Circuit Court, District of Columbia.

Dec. Term, 1817.

STATUTE OF FRAUDS—CONTRACT FOR SALE OF BANE NOTES—VERBAL AGREEMENT.

1. A contract for the sale of the notes of a private bank, is within the statute of frauds.

2. A verbal agreement which is to be put into writing and signed the next day, is not complete so as to bind either party, until reduced to writing and signed. [Cited in brief in Argus Co. v. Albany, 55 N. Y. 499.]

The defendant agreed to receive of the plaintiff $5,000 of the notes of the Merchants Bank (a private bank), if delivered in twenty days, and pay him for them $4,900, in good current notes of the district banks. Each was to forfeit $500 if he refused to comply; the agreement was to be reduced to writing, and signed the next day at the plaintiff's counting-room. The defendant refused to sign it the next day, or to carry it into effect. The plaintiff tendered the notes within the twenty days, and the defendant refused to receive them.

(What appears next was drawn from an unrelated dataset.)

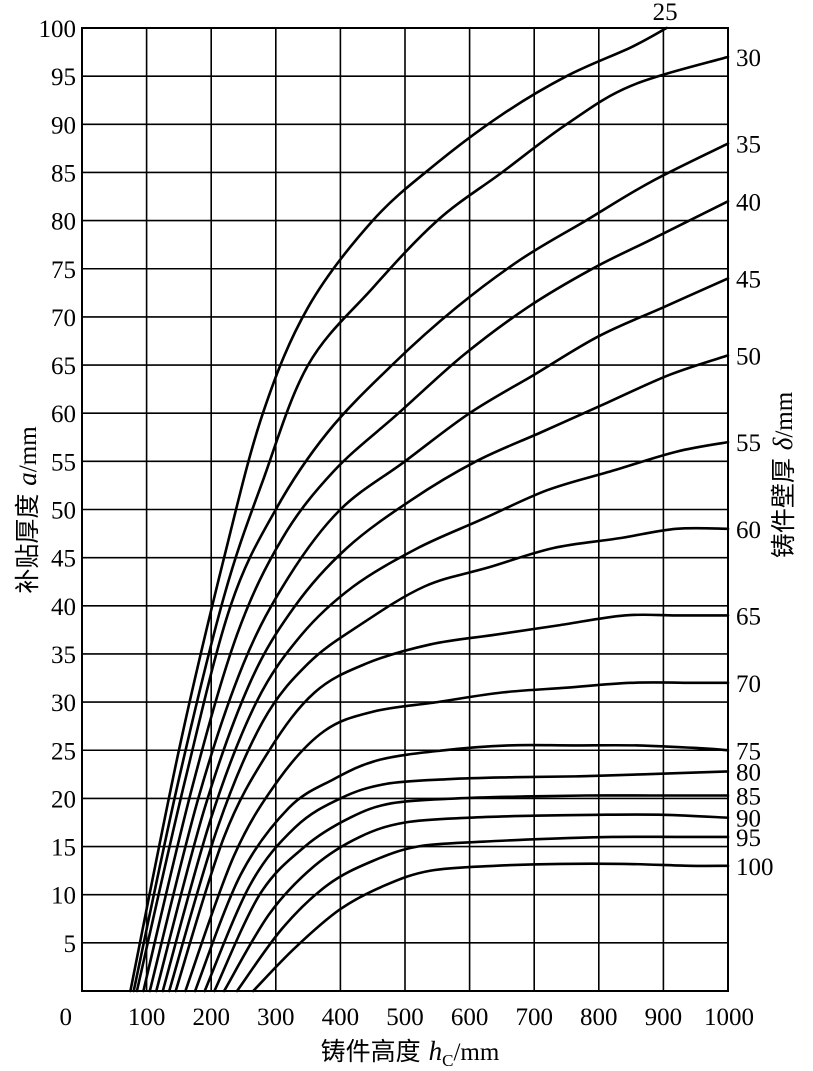 The width and height of the screenshot is (813, 1071). Describe the element at coordinates (664, 1018) in the screenshot. I see `x-tick-900: 900` at that location.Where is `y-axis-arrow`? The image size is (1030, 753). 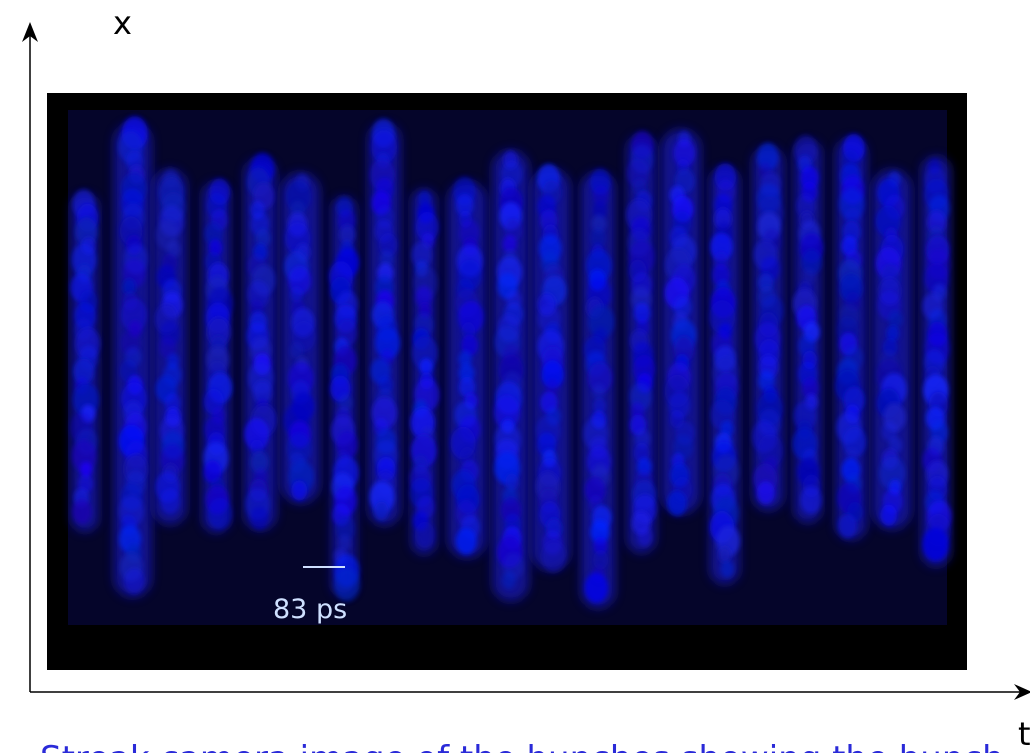
y-axis-arrow is located at coordinates (30, 32). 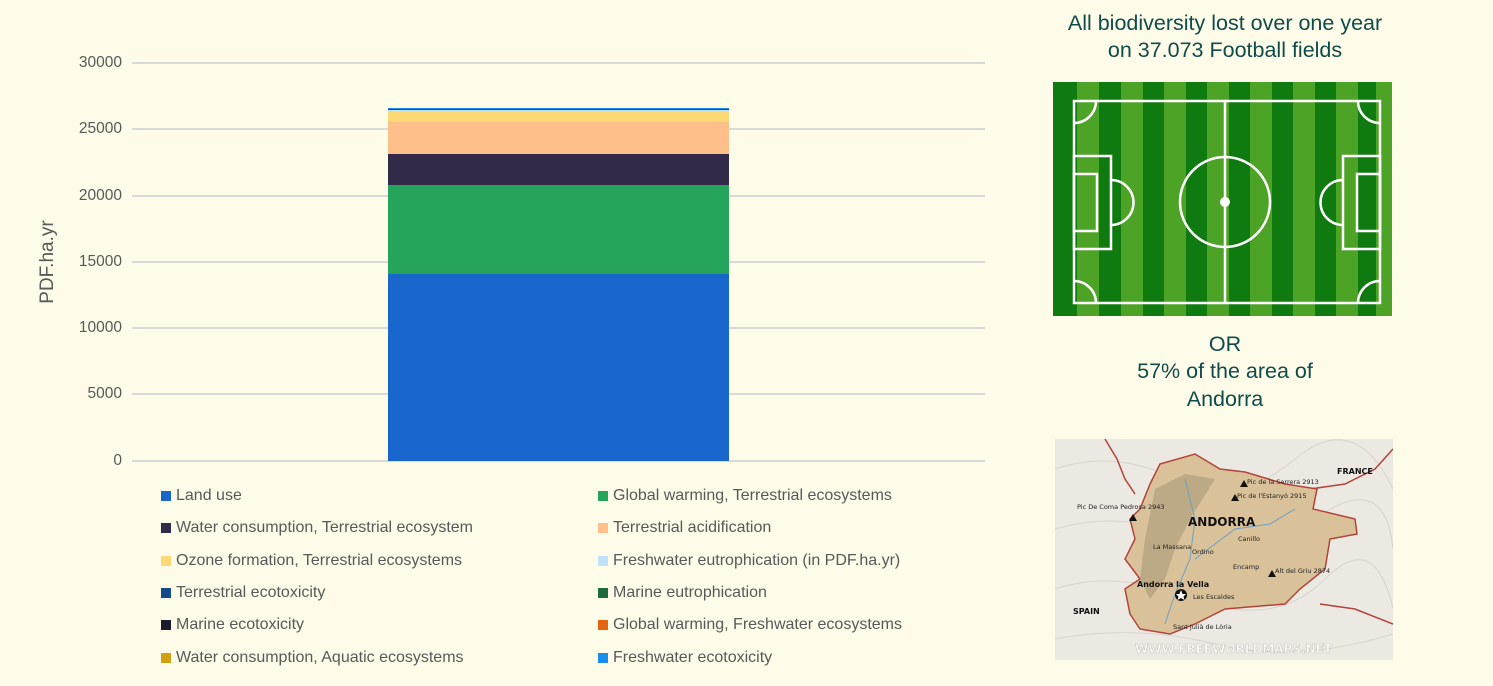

Mr. Swann, Mr. Key, Mr. Wiley, and Mr. Taney, for defendant, contended that stocks were merchandise, and a fortiori the notes of a banking company, and therefore the agreement was void by the statute of frauds. 1 Comyn, Cont. 89; Roberts, Fraud, 172, 184, 186. But if not void by that statute, it was never complete as a contract, because it, was to be reduced to writing and signed the next day, which was never done. Roberts, 6.

Mr. Lockerman and Mr. Jones, contra. Bank-notes are not merchandise, and therefore a sale of them is not within the statute. They cannot be the subject of larceny at common law. Ann Gray's Case, Leach, Or. Law, 234; Home's Case, Leach, 403. These banknotes are mere choses in action. It was no part of the agreement that it should be reduced to writing. There was no locus paenitentice.

THE COURT (THRUSTON, Circuit Judge, absent) decided, that the agreement was void by the 17th section of the statute of frauds; and that if the jury should be of opinion from the evidence, that it was agreed between the parties that the oral contract should be reduced to writing the next day, and signed by the parties, and that it was not so reduced and signed, the contract was never complete.